Implementation Issues and Rising Overdose Rates Fueling Criticism
In 2020, nearly 60% of Oregon voters passed a groundbreaking ballot measure that decriminalized personal use amounts of all drugs and redirected marijuana tax revenue to fund addiction services grants. However, the rollout of this law has been marred by bureaucratic mistakes and a short timeline, coinciding with a nationwide fentanyl crisis. The escalating drug overdose rates across the country, with over 100,000 deaths in 2022 alone, have heightened concerns about the effects of the law.
Polls Show Growing Opposition
Recent polls consistently indicate a growing opposition to the decriminalization law in Oregon. The Coalition to Fix and Improve Ballot Measure 110, supported by influential figures like Nike co-founder Phil Knight and Columbia Sportswear CEO Tim Boyle, has commissioned three surveys this year. The latest survey revealed that 74% of respondents favored recriminalizing the possession of fentanyl, heroin, and meth, making treatment mandatory instead of voluntary as an alternative to jail. A staggering 86% of respondents also believe that Oregon should immediately ban the use of drugs in public.

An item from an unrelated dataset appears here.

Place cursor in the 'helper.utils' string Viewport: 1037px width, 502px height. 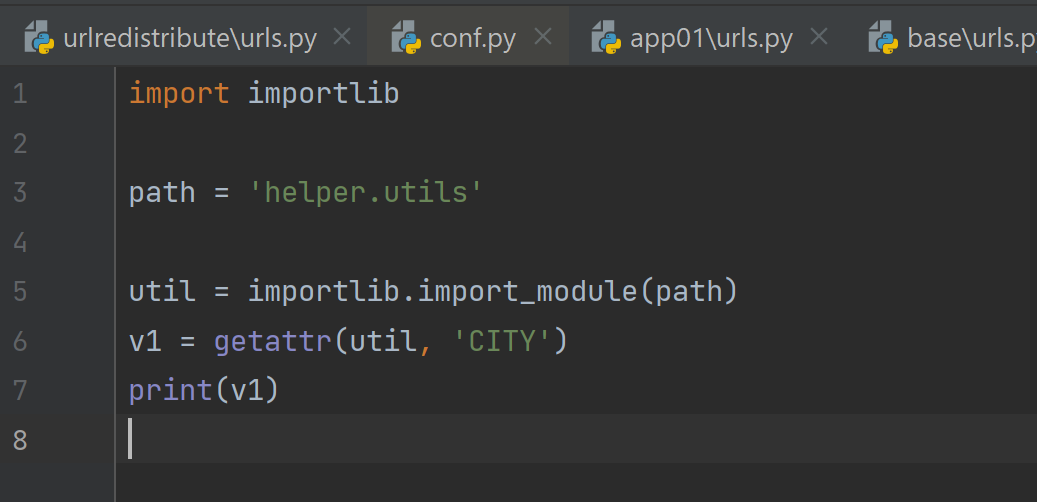(365, 193)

Coalition Proposes Changes
To address these concerns, the Coalition to Fix and Improve Ballot Measure 110 has put forth a voter initiative aimed at amending the existing law. While the proposal maintains the prioritization of diversion, treatment, and recovery over prosecution and jail, it seeks to recriminalize possession of small amounts of hard drugs and completely ban public drug use. Additionally, the initiative aims to improve oversight of how tax dollars are allocated and increase penalties for drug dealing.
Challenges and Criticism
One of the main criticisms of the current decriminalization law is its lenient punishment of a $100 fine for possession, which can be waived upon completion of a substance use assessment. However, less than 1% of those ticketed have completed the assessment, bringing into question the effectiveness of this approach. Supporters argue that this figure does not capture the thousands of people who have received substance use treatment or utilized peer support services and harm reduction supplies.
While critics argue that the return to criminalization will be “harmful and ineffective” by stigmatizing individuals who need help, proponents of the proposed changes believe that the current law has exacerbated issues related to overdose rates, crime, and livability in Oregon. They point to the fact that Oregon is the only state to have decriminalized drugs and highlight the swift reinstatement of criminal sanctions in neighboring Washington.
The Path Forward
The Oregon legislature recently heard testimony on Measure 110 ahead of its upcoming short session in February. Some lawmakers, including Portland Mayor Ted Wheeler, have urged criminalization of public drug use, while downtown business owners have blamed the law for turning the city into a “virtual drug supermarket.” If the legislature does not take action, the Coalition to Fix and Improve Ballot Measure 110 is prepared to run its proposal as a ballot measure, emphasizing the urgency to address the crisis at hand.